After just three daily IV doses and a seven-day recovery, the treated mice showed drastic improvement on several cognitive tasks. On some of them, such as search efficiency in the Morris water maze, the results were largely indistinguishable from those of wild-type controls.

The brain of a treated (left) and untreated (right) mouse 12 hours after an injection. Red dots show Aβ accumulation.
Importantly, the effect proved to be highly durable, indicating a successful reset of BBB function.
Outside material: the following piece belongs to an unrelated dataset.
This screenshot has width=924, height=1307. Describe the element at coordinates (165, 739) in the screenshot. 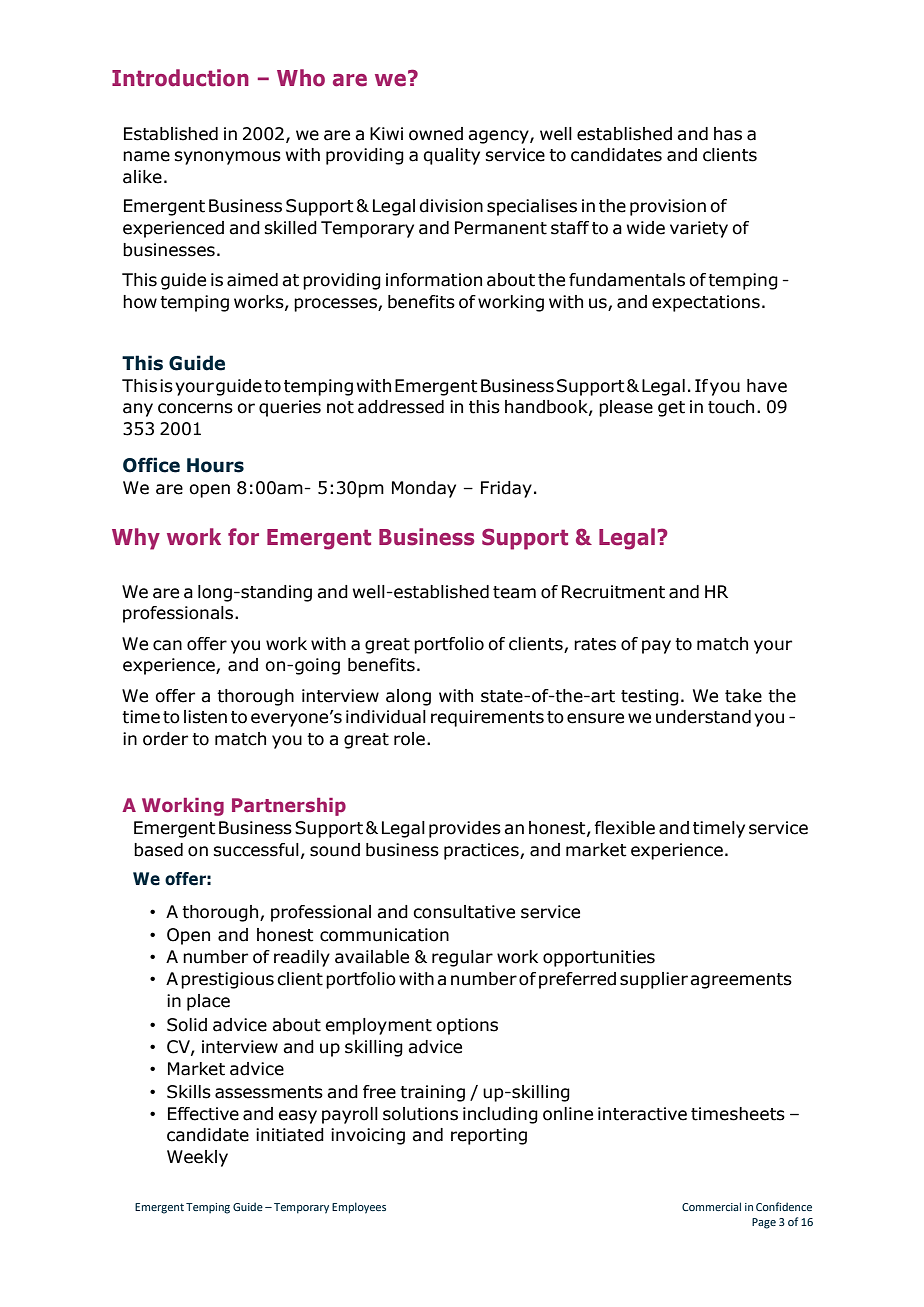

At six months post-injection, treated APP/PS1 mice again found the platform in the water maze faster, stayed longer at the correct site in the probe, and their overall cognitive performance was similar to that of wild-type mice and significantly better than the control group’s.
The paper frames the platform as a shift from passive shuttles to “supramolecular regulators” that repair BBB transport – a blueprint for neurovascular medicine beyond Alzheimer’s. It is worth noting, however, that mouse models of Alzheimer’s are flawed and validation in humans is needed.
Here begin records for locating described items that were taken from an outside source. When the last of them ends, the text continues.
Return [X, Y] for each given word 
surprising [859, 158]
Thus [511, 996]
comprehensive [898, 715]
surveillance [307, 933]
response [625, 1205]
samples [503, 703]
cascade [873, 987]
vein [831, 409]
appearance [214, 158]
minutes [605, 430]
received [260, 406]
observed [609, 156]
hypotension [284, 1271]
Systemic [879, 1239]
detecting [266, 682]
“The long-term effect comes from restoring the brain’s vasculature,” said Giuseppe Battaglia, ICREA Research Professor at IBEC, Principal Investigator of the Molecular Bionics Group and leader of the study. “We think it works like a cascade: when toxic species such as amyloid-beta accumulate, disease progresses. But once the vasculature is able to function again, it starts clearing Aβ and other harmful molecules, allowing the whole system to recover its balance. What’s remarkable is that our nanoparticles act as a drug and seem to activate a feedback mechanism that brings this clearance pathway back to normal levels.”
“Our study demonstrated remarkable efficacy in achieving rapid Aβ clearance, restoring healthy function in the blood–brain barrier and leading to a striking reversal of Alzheimer’s pathology,” added Lorena Ruiz Perez, researcher at the Molecular Bionics group from the Institute for Bioengineering of Catalonia (IBEC) and Serra Hunter Assistant Professor in the Faculty of Physics at the University of Barcelona (UB).
Literature
[1] Chen, J., Xiang, P., Duro-Castano, A., Cai, H., Guo, B., Liu, X., Yu, Y., Lui, S., Luo, K., Ke, B., Ruiz-Pérez, L., Gong, Q., Tian, X., & Battaglia, G. (2025). Rapid amyloid-β clearance and cognitive recovery through multivalent modulation of blood-brain barrier transport. Signal transduction and targeted therapy, 10(1), 331.
[2] Benilova, I., Karran, E., & De Strooper, B. (2012). The toxic Aβ oligomer and Alzheimer’s disease: an emperor in need of clothes. Nature neuroscience, 15(3), 349-357.
[3] Tian, X., Leite, D. M., Scarpa, E., Nyberg, S., Fullstone, G., Forth, J., … & Battaglia, G. (2020). On the shuttling across the blood-brain barrier via tubule formation: Mechanism and cargo avidity bias. Science advances, 6(48), eabc4397.